"Death of Wahlitits"

  24" x 36" Oil on Canvas

In mid-August of 1877 the Nez Perce, led by a War Chief named Looking Glass, encamped in Montana on a spot by the Big Hole River.  They thought that because they has crossed the Bitterroot Mountains and had entered Montana that their quarrel with Idaho Territory and the US Government was behind them.
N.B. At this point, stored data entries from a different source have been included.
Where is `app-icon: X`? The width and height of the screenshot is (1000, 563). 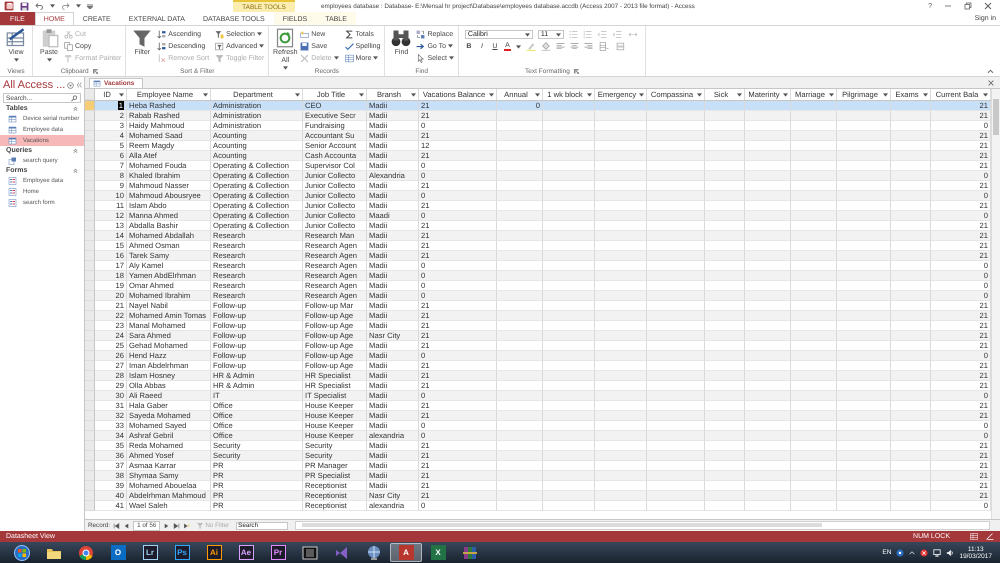 app-icon: X is located at coordinates (438, 552).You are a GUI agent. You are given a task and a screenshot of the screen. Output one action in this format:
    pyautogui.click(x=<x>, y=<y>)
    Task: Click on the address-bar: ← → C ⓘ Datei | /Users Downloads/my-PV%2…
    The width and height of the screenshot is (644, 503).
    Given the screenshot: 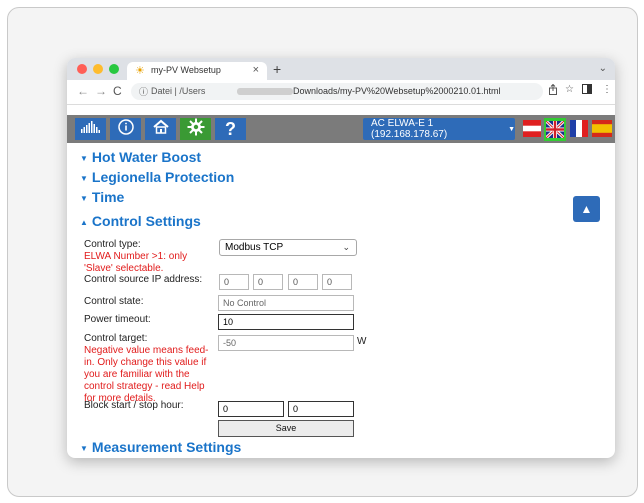 What is the action you would take?
    pyautogui.click(x=341, y=92)
    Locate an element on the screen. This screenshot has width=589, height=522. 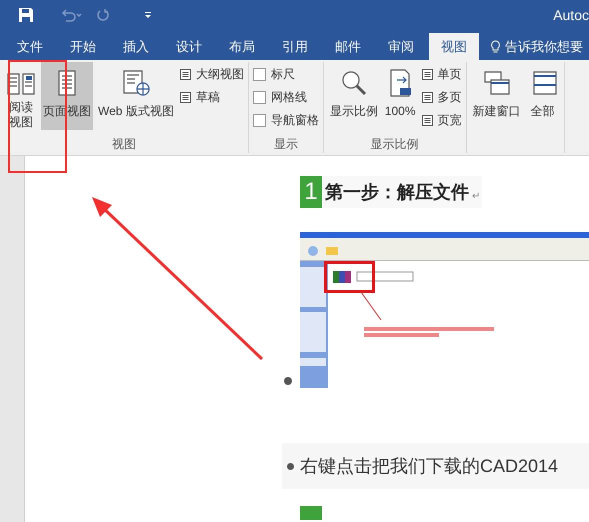
window-title: Autoc is located at coordinates (571, 15).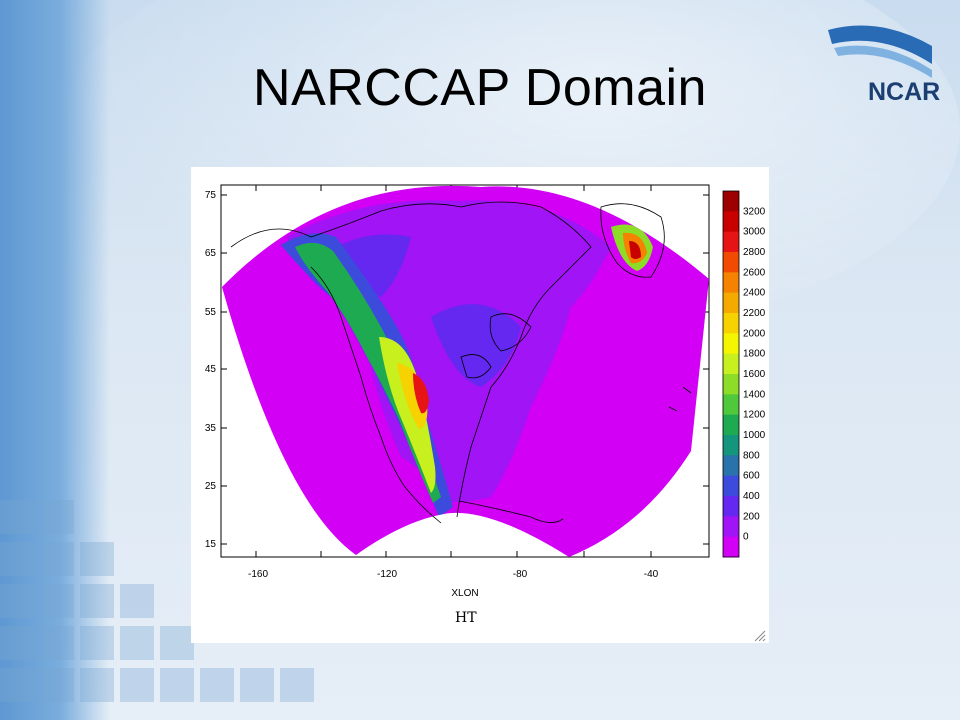  I want to click on ncar-logo-text: NCAR, so click(904, 92). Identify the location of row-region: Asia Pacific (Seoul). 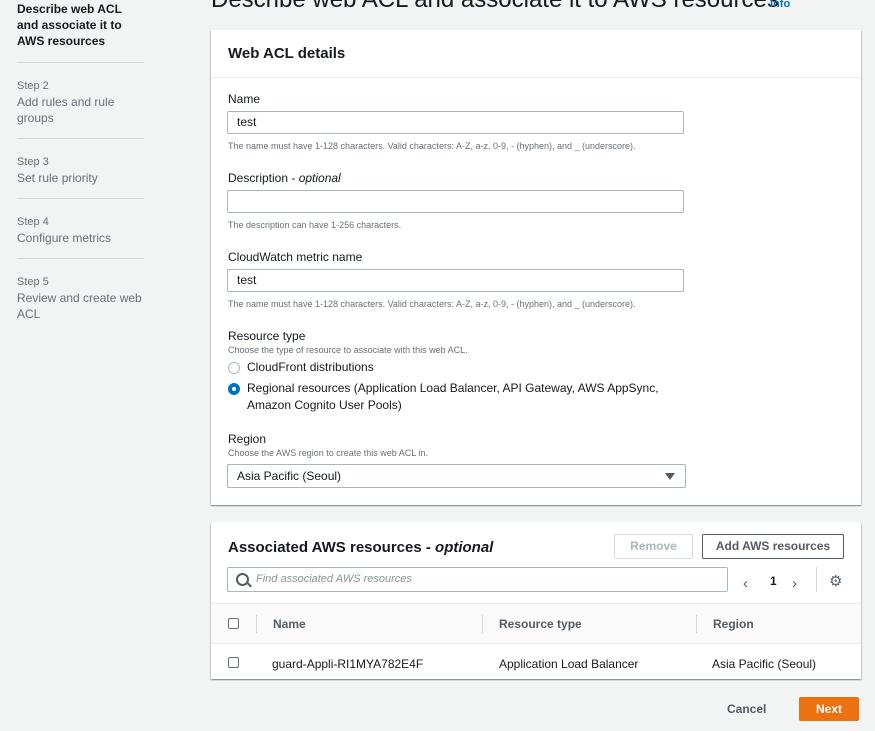
(764, 664).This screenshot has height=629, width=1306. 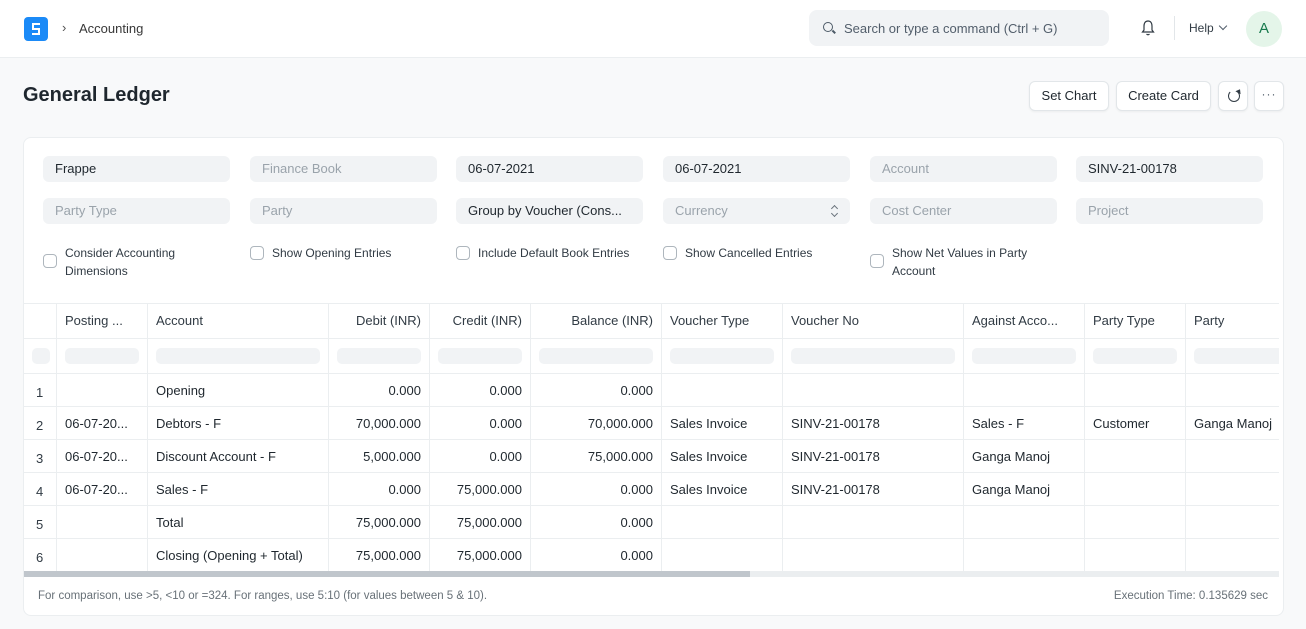 I want to click on cell-debit: 70,000.000, so click(x=380, y=423).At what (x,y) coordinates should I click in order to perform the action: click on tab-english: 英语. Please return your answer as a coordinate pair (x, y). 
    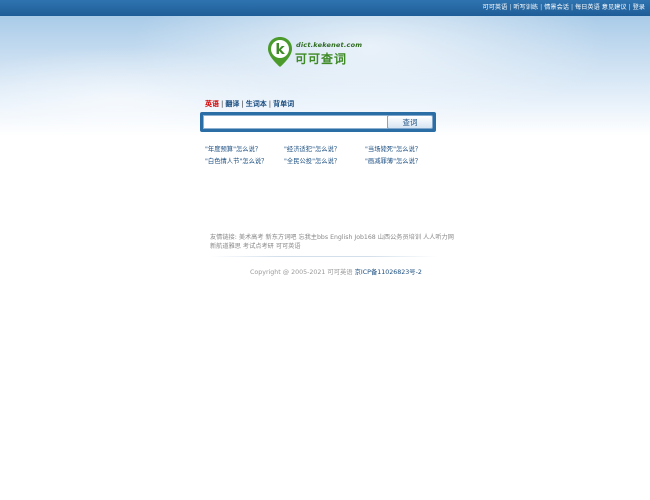
    Looking at the image, I should click on (212, 104).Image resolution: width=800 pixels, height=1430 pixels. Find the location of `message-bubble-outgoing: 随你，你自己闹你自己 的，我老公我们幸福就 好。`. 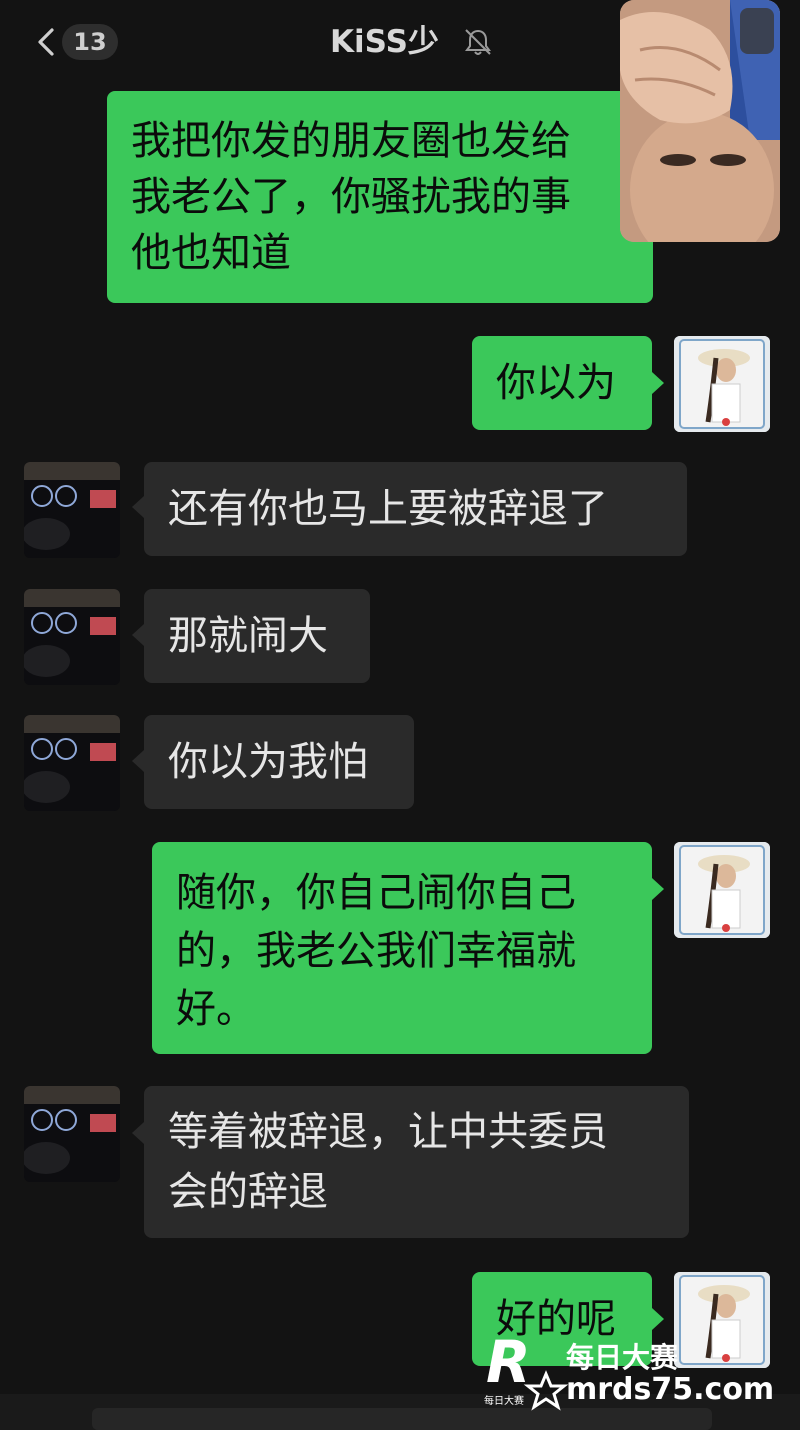

message-bubble-outgoing: 随你，你自己闹你自己 的，我老公我们幸福就 好。 is located at coordinates (402, 948).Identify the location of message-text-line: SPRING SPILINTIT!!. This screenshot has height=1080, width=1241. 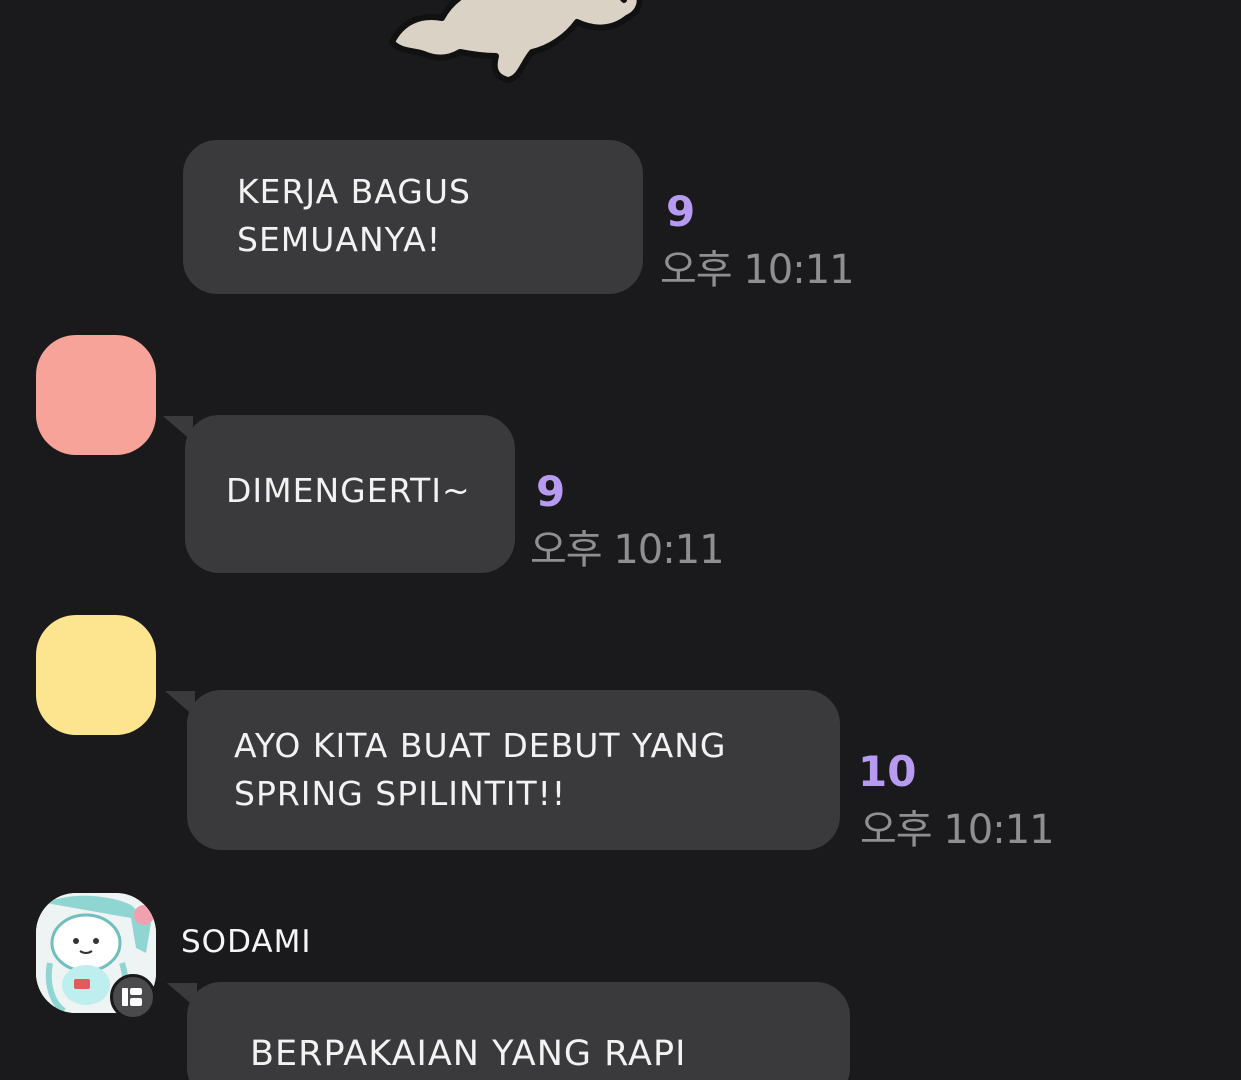
(400, 794). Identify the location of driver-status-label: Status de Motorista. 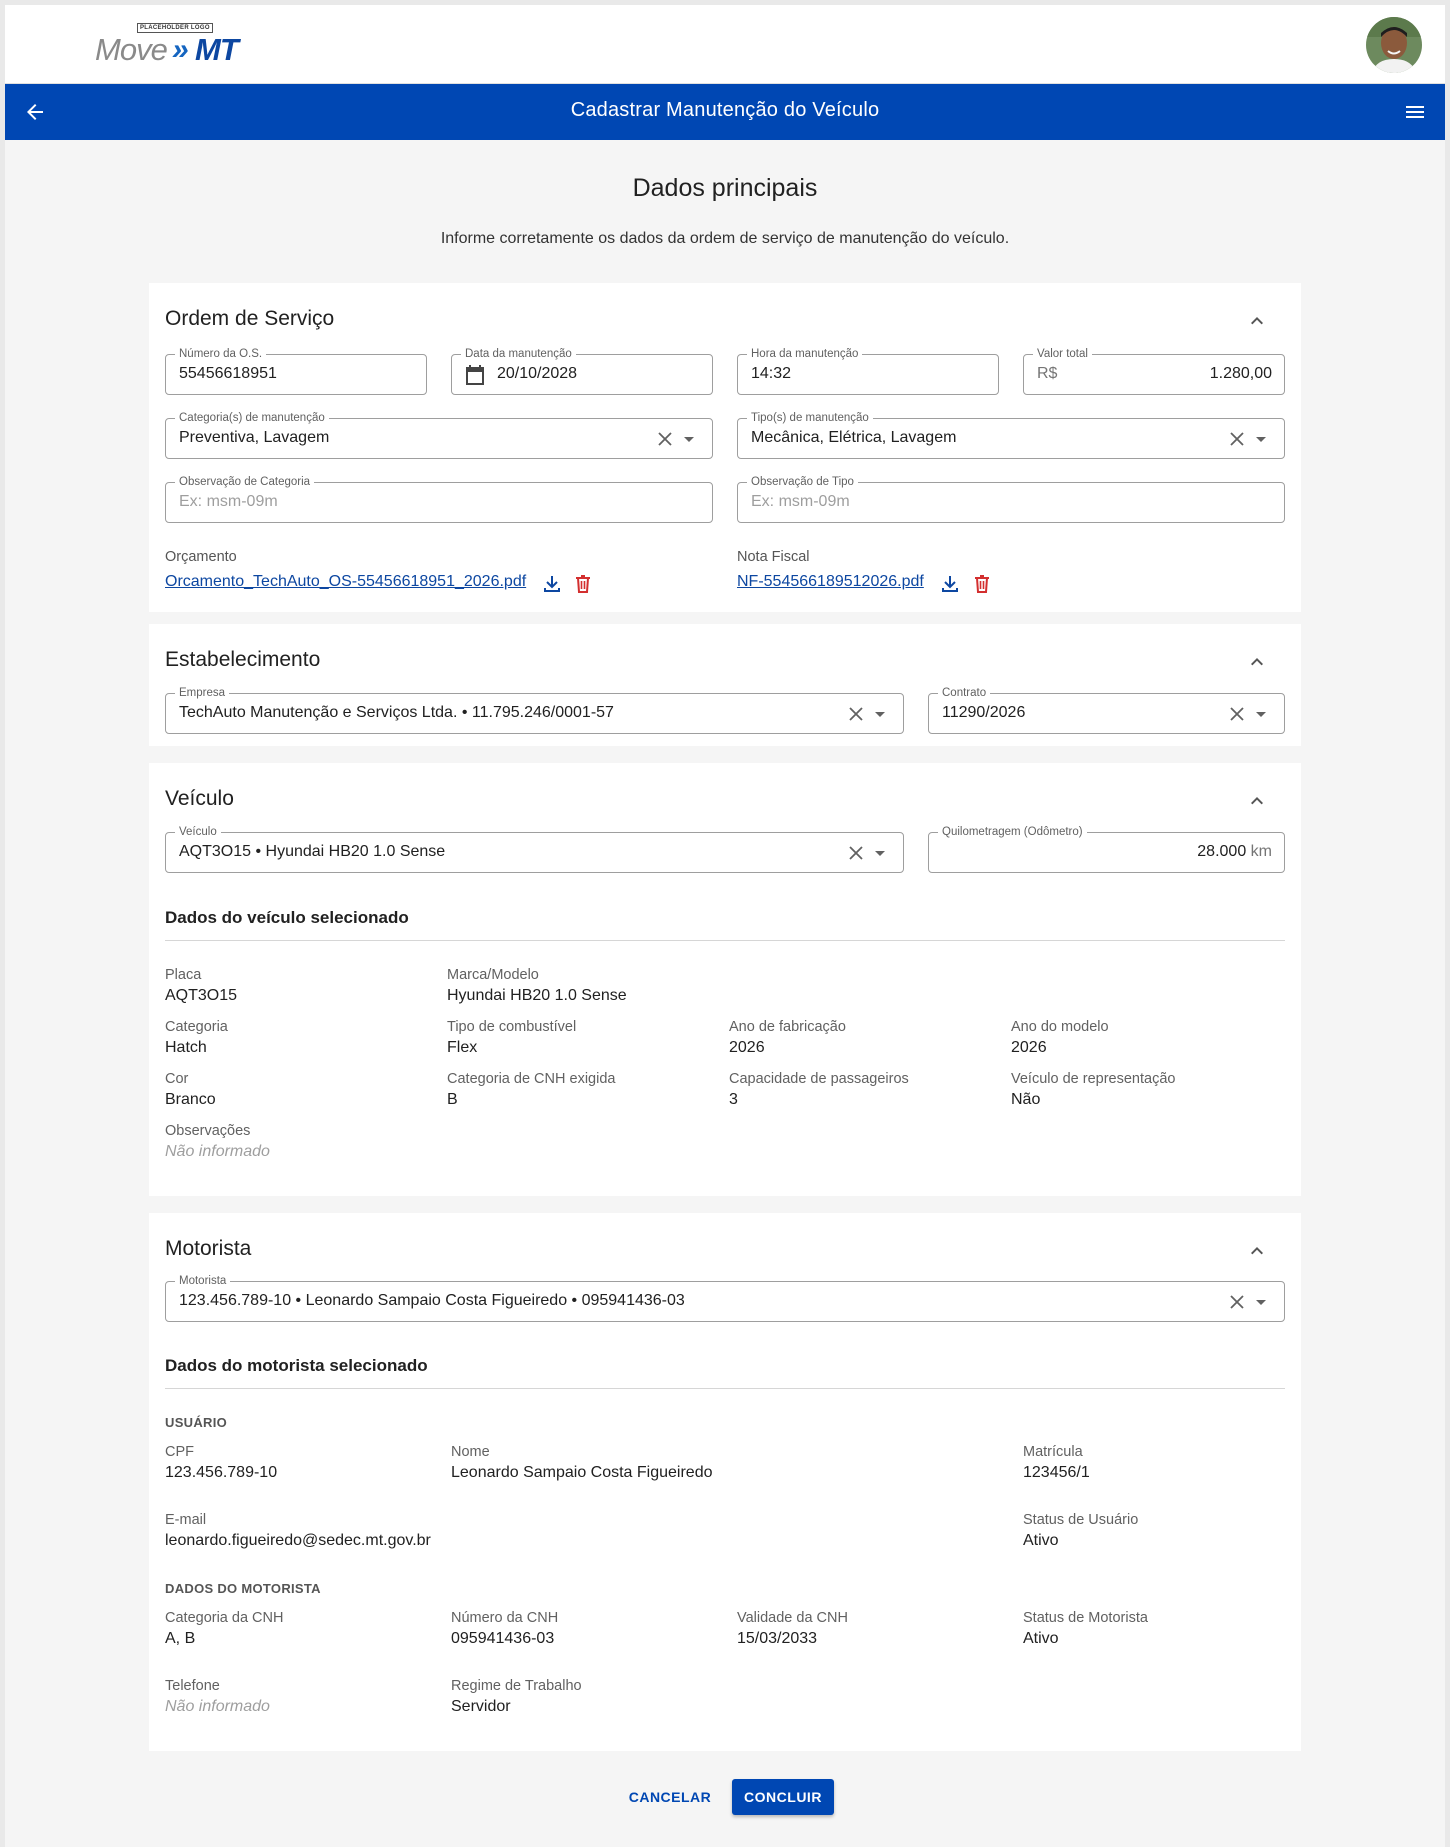
(1086, 1618). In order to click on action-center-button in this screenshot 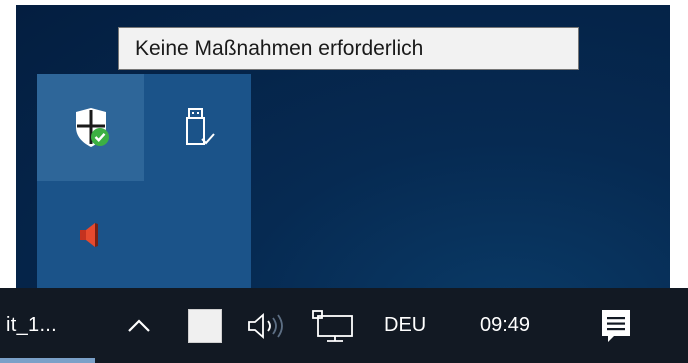, I will do `click(616, 326)`.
It was to be a costly error in judgment.  

Early the next morning, just as the coming daylight vaguely lit the eastern horizon and most of the camp was asleep, the US Army under Colonel John Gibbon, aided by civilian volunteers out of Missoula and surrounding areas, attacked the village.  An old man who was riding  across the river to check on some horses was the first causality.

 

Wahlitits was one of the young warriors who had precipitated the hostilities in Idaho by being party to the murder of a man whom they believed had routinely cheated the Nez Perce.  At the first sounds of gunfire, Wahlitits grabbed his carbine and ran toward the attacking soldiers.  He sought modest shelter behind a small log and began firing at the soldiers.  But he was soon mortally wounded by a bullet through his throat.  His wife, also wounded and following behind, grabbed up his weapon and killed the soldier who had shot her husband. 

 

She was then immediately shot and killed, falling across the body of Wahlitits.  Somehow, during the next two days, the Nez Perce rallied from the attack and mounted a counter-attack, driving the soldiers into the woods of the nearby hillside.  By holding them pinned down on the slope with sharpshooting snipers the ill-equipped warriors bought enough time for the people to pack up and escape to the South.

 

This painting hangs in the visitors center of the Big Hole National Battlefield.